公開 : 2020.01.18 16:50  更新 : 2022.08.08 07:51

ACアシーカとアストン マーティンDB MkIII。一風変わったハッチバックボディをまとう、兄弟のように似た2台ですが、その乗り味は大きく異なります。銀幕の主役級になった1台と、影に隠れたもう1台を詳しく見ていきましょう。

ハリウッド女優と身代わりのスタントマン

text:Greg Macleman(グレッグ・マクレマン)
photo:Olgun Kordal(オルガン・コーダル)
translation:Kenji Nakajima(中嶋健治)

 
今回取り上げているACアシーカとアストン マーティンDB MkIII。両車の雰囲気はよく似ている。当時は画期的だったハッチバック・テールとリアウインドウ周りの処理などが、特にそう感じさせるのだろう。

だがアストン マーティンの方がボディサイズは明確に大きい。ボンネットもルーフラインも高く、どこか穏やかな雰囲気もある。

ACアシーカ 2.6/アストン マーティンDB MkIII
ACアシーカ 2.6/アストン マーティンDB MkIII

ACアシーカの方は、フェンダーのラインはスリークで、面構成はややふくよか。小さなサイドウインドウと相まって、プロポーションは理想的だ。

アストン マーティンと並ぶACアシーカは、ハリウッド女優と、身代わりのスタントマンといった雰囲気。実際に走り出してみると、両車の演技力や運動神経があらわになった。

アストン マーティンの方は、郊外の道を普通に進ませていると至って穏やか。70km/h程度での落ち着いた身のこなしからは、それまでレースシーンで戦ってきた記憶を感じることができる。

豊かなトルクが回転の上昇とともに湧き上がり、アクセルをわずかに動かすだけで滑らかに巡航する。さほどスピードを上げずとも、ステアリングホイールの操舵感には明らかにデッドスポットがあるようだ。クルマが自身の進路を自ら選ぶ余地があるように。

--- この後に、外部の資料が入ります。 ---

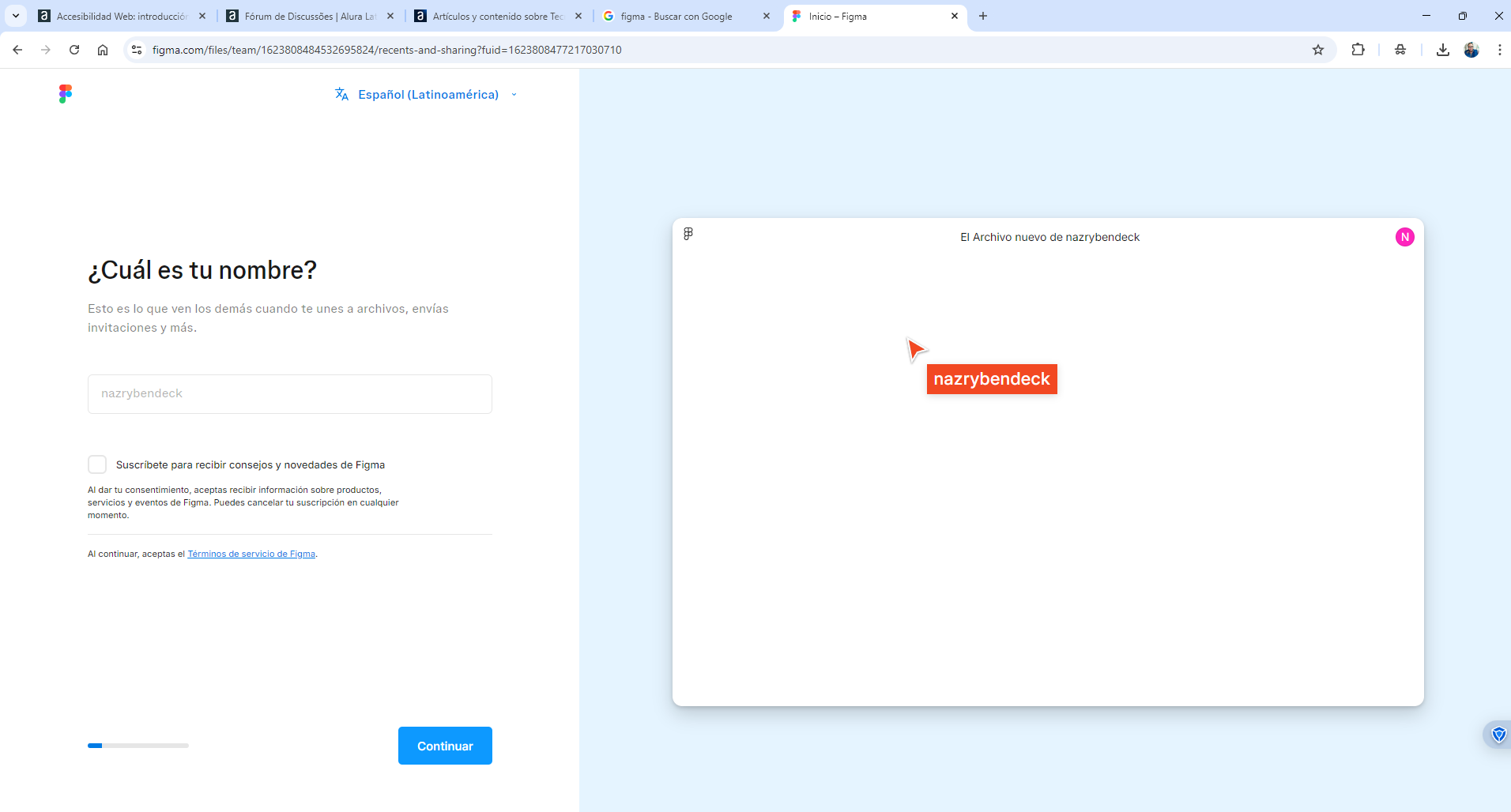Open the Términos de servicio de Figma link
1511x812 pixels.
click(251, 554)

常に一定のステアリング操作が必要。当時の映画のカーチェイスシーンのように、ステアリングホイールを動かしながら手元を思わず見た。

集中力が求められるDB MkIII

たくましい2.9Lの直列6気筒エンジンでも適切な変速は必要。大きなボディとは対象的にシフトノブは繊細だが、操作は難しくない。DB MkIIIへ更にガソリンを送り込めば、待っていたかのように即座に反応する。エンジンは音色も心地よく、クーペを前へと押し進める。

直線スピードは充分に高く、静止状態から96km/hまでの加速も9秒足らず。そのまま加速を続ければ最高速度は193km/hに届く。だがスピードが上がるほどに、低速域でも明確にわかったステアリングの欠点が大きな課題になってしまう。

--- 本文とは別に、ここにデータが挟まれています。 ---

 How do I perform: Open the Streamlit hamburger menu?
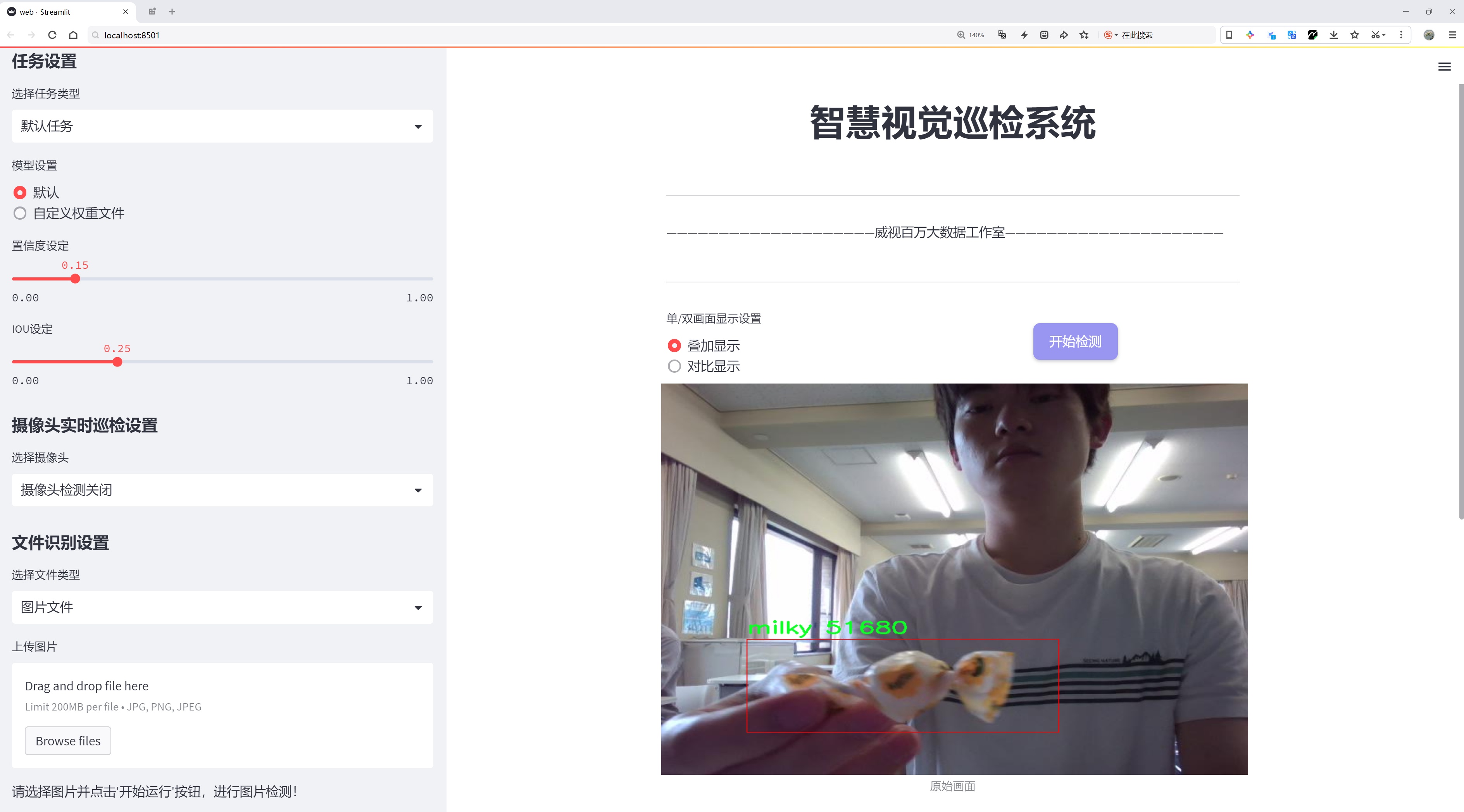pos(1444,67)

アストン マーティンDB MkIII(1957年〜1959年)
アストン マーティンDB MkIII(1957年〜1959年)

ステアリングは直感性に欠け、1270kgという当時としては軽くない車重も相まって、コーナリング時の信頼感が生まれにくい。ACアシーカより250kgも重たいのだ。

速くコーナリングさせることもできなくはないが、想像以上の集中力が必要になる。路面にうねりがある、狭い区間では尚のこと。

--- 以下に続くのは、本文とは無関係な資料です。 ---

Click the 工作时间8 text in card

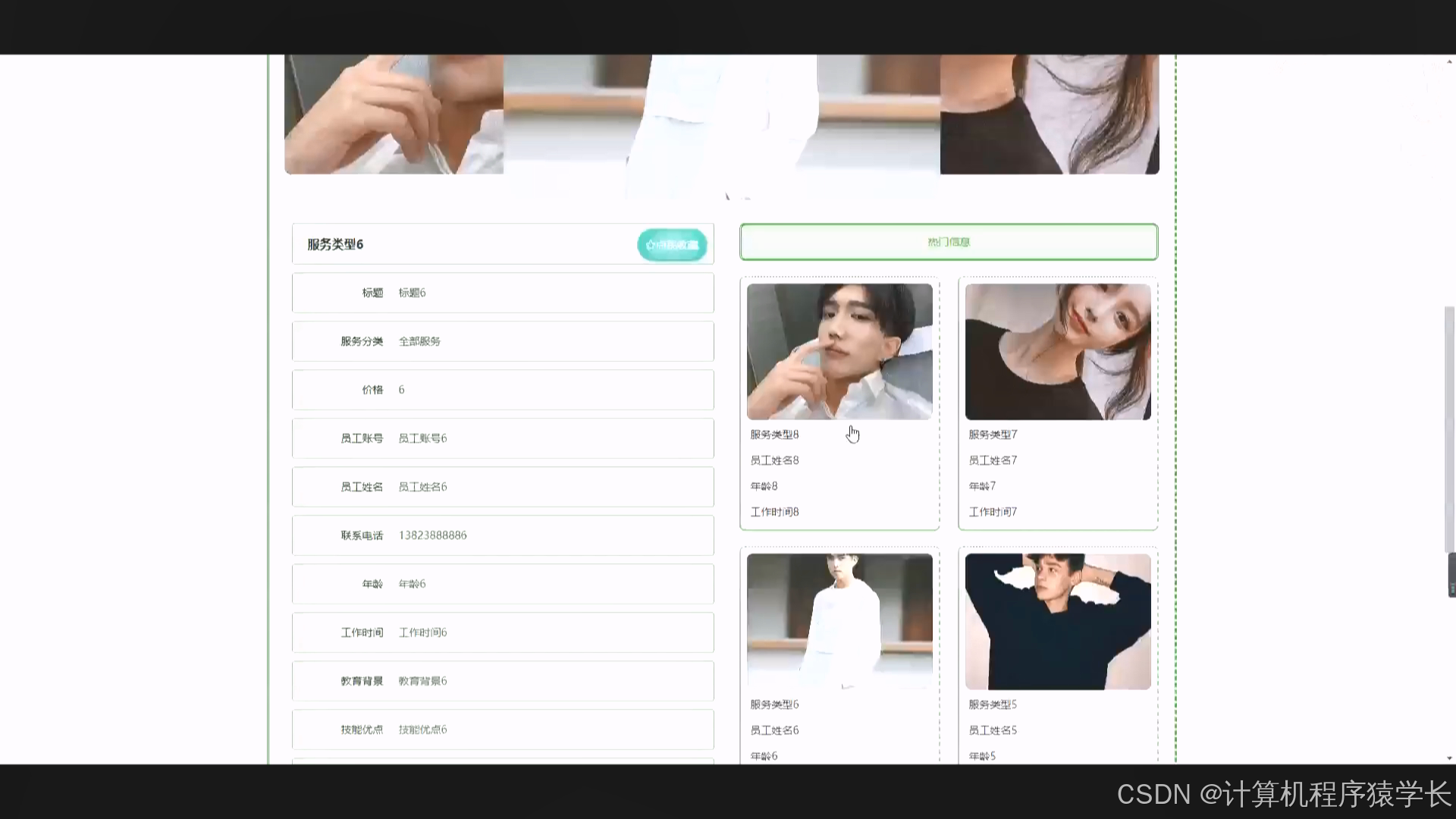point(774,512)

アストン マーティンDB MkIIIのリアサスペンションは、コイルスプリングにリジッドアクスル式の組合せで、当時としても少々時代遅れだった。一方でACアシーカは、4輪ともに横置きのリーフスプリングに独立懸架式。どちらかというと動きはダブルウイッシュボーン式に近い。

同じアスファルトでアシーカのアクセルを踏み込んでみると、加速感はDB MkIII並みに活発。トリプル・キャブレターの吸気音と、直列6気筒の素晴らしい燃焼音が響く。